Friday, August 19, 2011

Last night we visited a friend a few towns away and drove in the dusky landscape visiting locals Manoirs and Chateaus. The evening light played softly on the landscape of sunflower crops and corn fields, meandering around townships and orchards. Tree-lined roads lead up to remarkable properties in their vintage splendeur of tall stone barns and castles and pigeon-houses tucked behind over-growth. Roses and creeping vines, turrets with slate tiles slipping to balance precariously on the edge of now and hundreds of years ago. These are the places of Wuthering Heights and Lady Chatterly's Lover! Lands of great fables and stories! Rich in deep history and landscape. The small windows of the turrets are so Repunzelesque I prayed princesses still lived in them, pining over lost lovers.
Its not really the fancy Chateau that you can imagine with tidy,manicured gardens, its the ones tucked away and hugged by forests that invoke the romantic and literary in an on-looker. Held together by vine and the tender-hands of peasants for countless years, the shadows in between garden and building stir the imagination! Exploring these lands the past few days in varying times of the day, and eating produce from the local soil has given me the gift of feeling the place and its essence.
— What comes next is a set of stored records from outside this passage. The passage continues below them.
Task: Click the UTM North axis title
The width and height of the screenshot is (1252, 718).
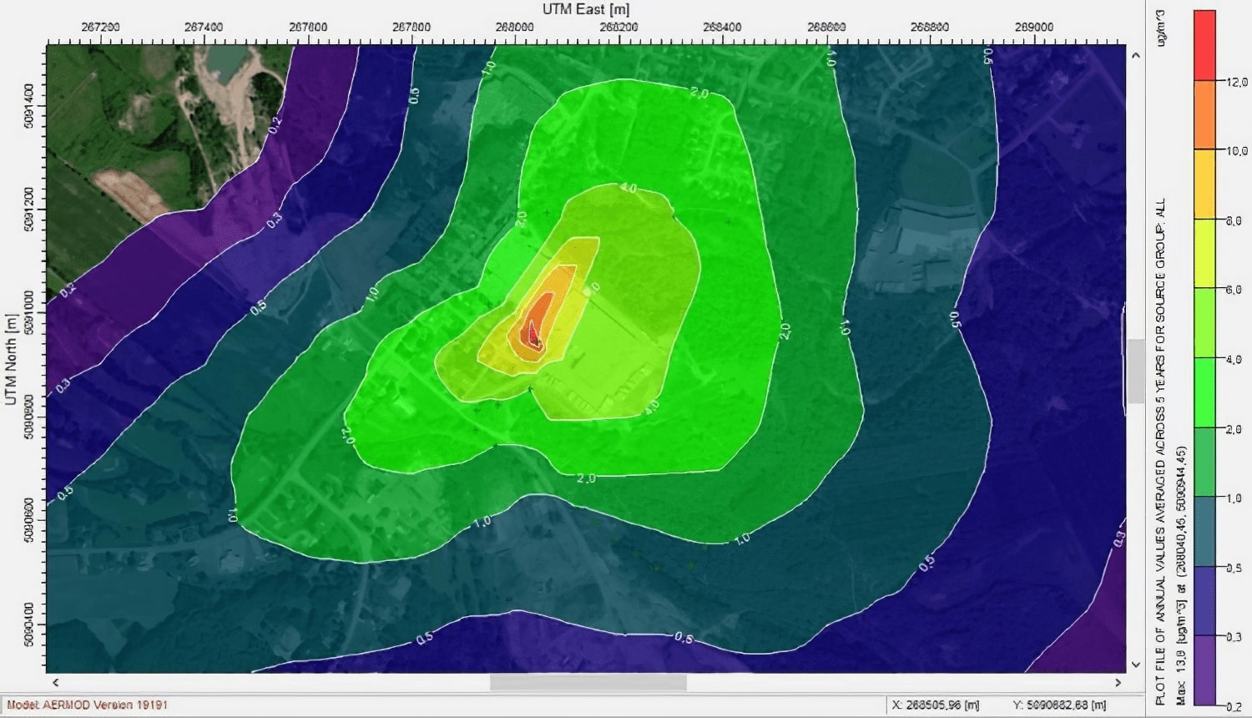Action: coord(11,359)
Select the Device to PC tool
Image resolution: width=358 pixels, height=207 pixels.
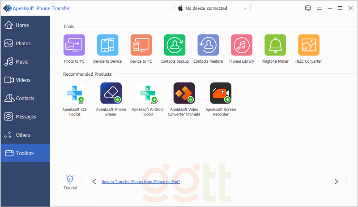coord(141,45)
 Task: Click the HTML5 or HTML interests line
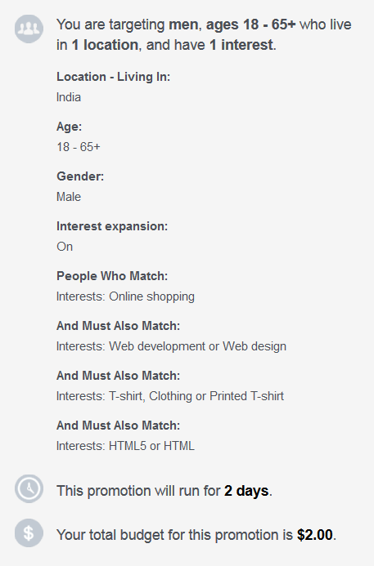click(125, 446)
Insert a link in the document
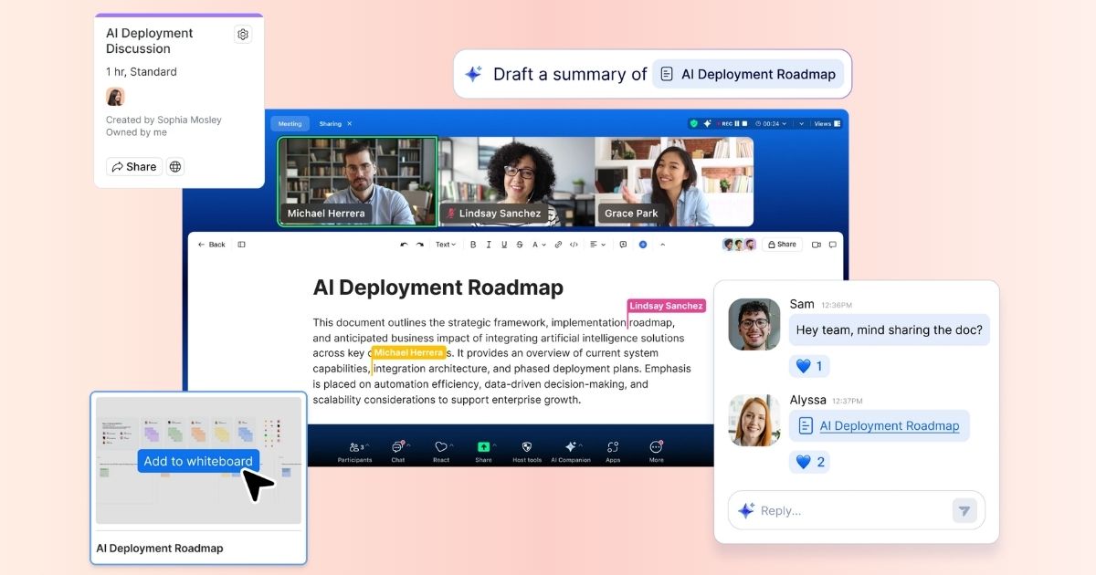 pos(558,245)
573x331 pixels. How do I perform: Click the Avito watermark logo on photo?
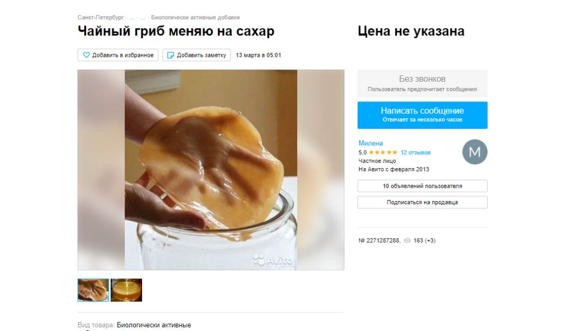pos(273,260)
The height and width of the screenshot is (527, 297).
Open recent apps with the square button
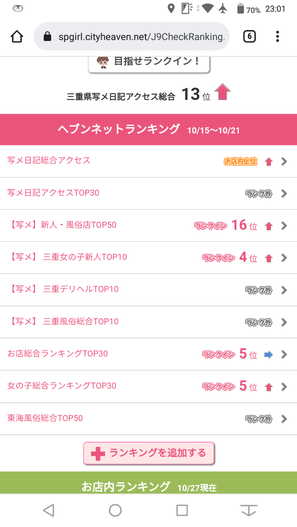pos(182,511)
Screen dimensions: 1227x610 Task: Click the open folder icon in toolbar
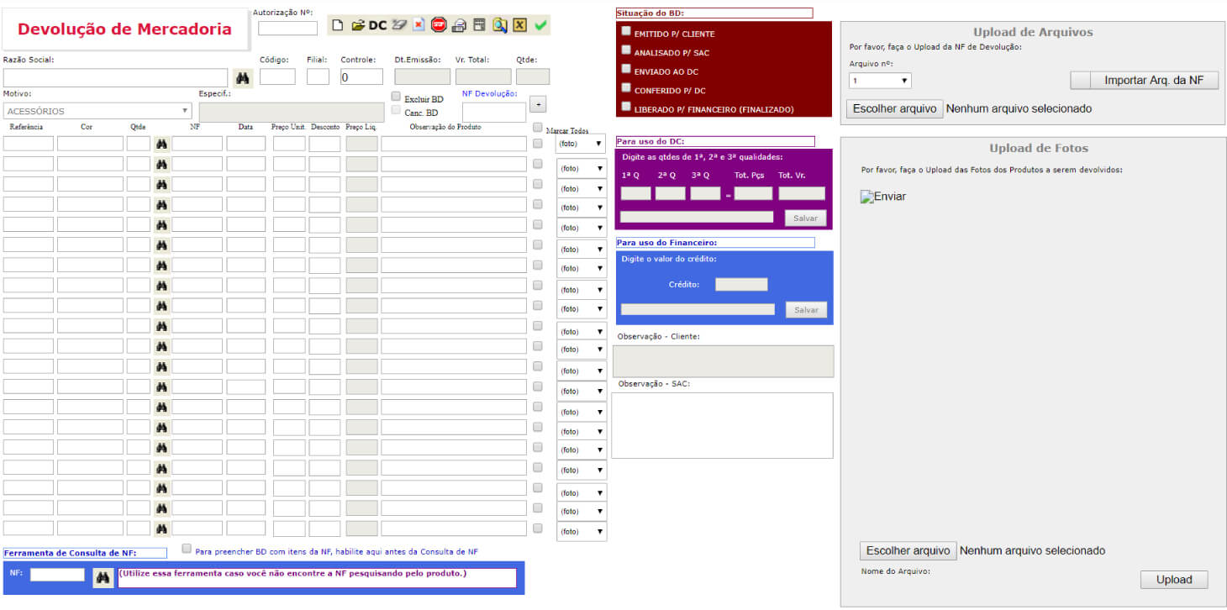point(358,25)
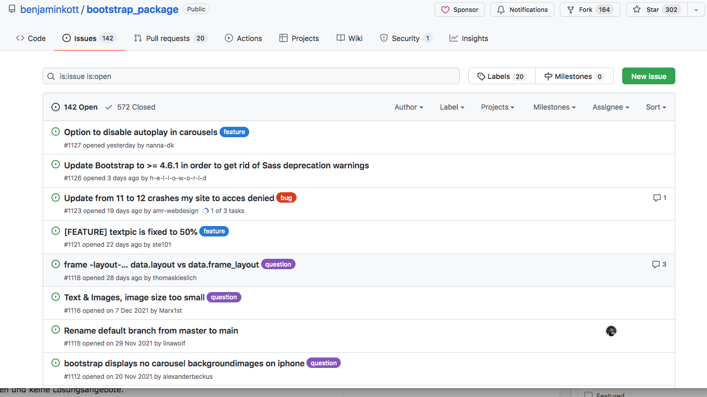The image size is (707, 397).
Task: Go to the Security tab
Action: pos(406,38)
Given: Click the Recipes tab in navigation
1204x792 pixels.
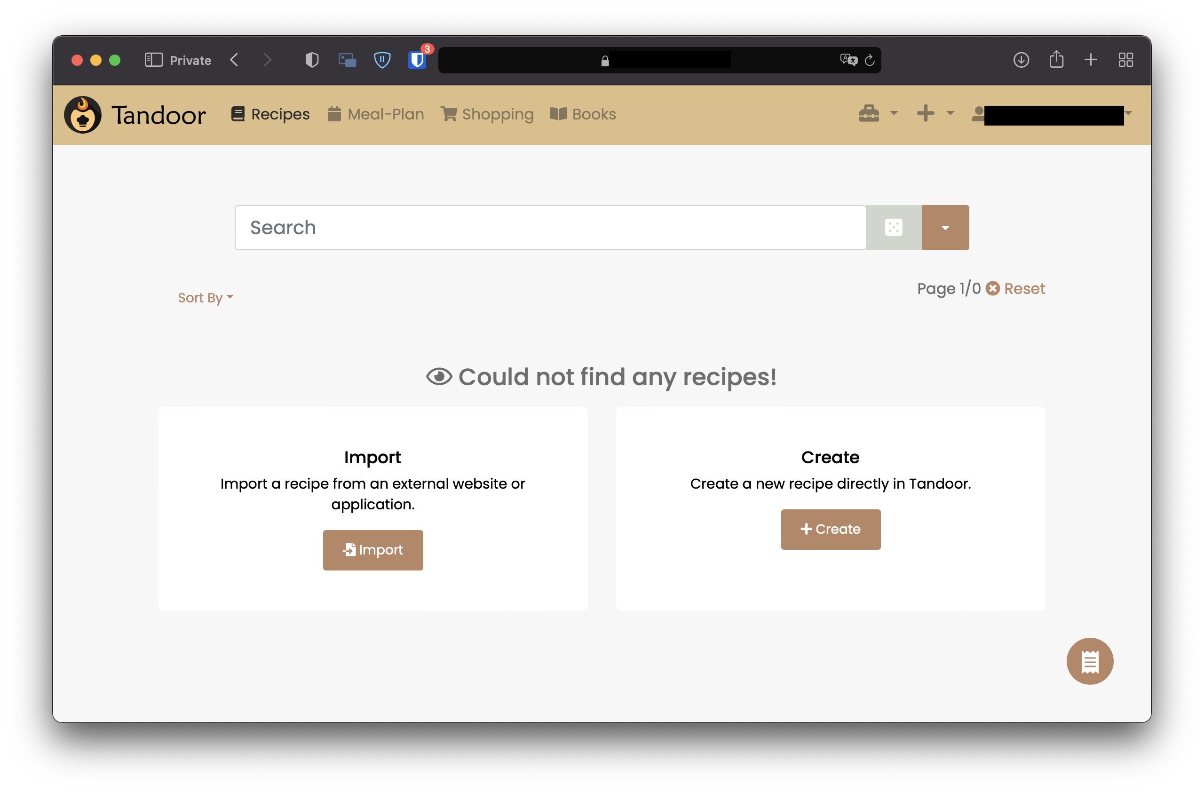Looking at the screenshot, I should pyautogui.click(x=270, y=113).
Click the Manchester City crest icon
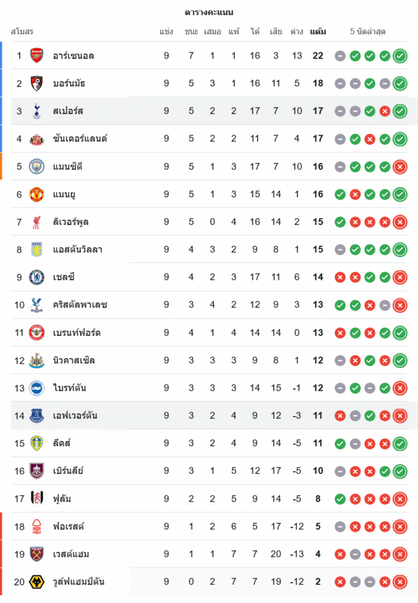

A few days ago we wandered with an animated sculptor friend in another town-not-so-far-away, through a misty afternoon after a feast of cheeses and cabbage-from-the-garden salad. We stood looking into a green river rushing down into dark willow-shaded corners of the landscape on an old stone bridge. The river recalled a painting by Millais, Ophelia, adding to the cultural language of the landscape.
An enclosed statue of Mary sat protecting the bridge and perhaps the river also, and as we watched the drizzle make planets on the water surface the ladies discussed the pagan activity still active in the area. Little did I know, but probably have known and forgotten, that the french countryside and in that dark soil, runs a deep histoire of pagan tradition. Witchcraft and Druid sights scatter around water-sources and stone. Churches placed directly on-top of sacred spots of ceremony or significance. This conversation added to the garden of charm and enchantment already growing in the predictably romantic-leaning soil of my imaginings.
So last night, sharing our Zuchinni dishes (which we ate with some bread we picked up from a local organic bread-making farm, yum!) in the recently acquired prespitary home-to-be of another expat friend and her full-bellied, garden-handed French boyfriend, I got to see the transformation occurring of an old building and its gardens. Glimpses of what-was, the stone work and charred back-walls of fireplaces. The evidence of many lives. The high garden walls and gnarled trees. After the meal and trying to pick up on some french conversation, ( the soup was delicious!) I wandered the grounds with the evening light softening the grasses and poplars, and walked down to the rivers-edge, soaking up the sweet scents of freshly-turned soil and flowers on the air. My daily meditation, which I did earlier while the others discussed kitchen arrangements, was filled with these scents, and the warm and chirpy atmosphere of sparrow play. Such comfort from elements is something Zana and I dreamed of in India where these harmonies were disappearing rapidly from life and tradition. What a relief to feel what is important. Thankyou India!

Ps.
Just went for a walk in the woods. I anticipated bumping into a hedgehog, a badger or a farmer. No-one crossed my path! The sparrows played up ahead, darting through blackberry bushes and saplings. Crickets rustled in the dandilion. And then, as i was emerging from the edge of the woods, a clearing on a road near a Chateau, which made me wonder what kind of things this back track has been used for over the centuries, I spotted a beautiful male spotted deer standing in a beam of sunlight against a gnarled old fallen tree. We held gazes for a while as he looked like a vision. Then he wandered over and showed me his lady and baby standing nose-to-nose in the shade. A splendid sight!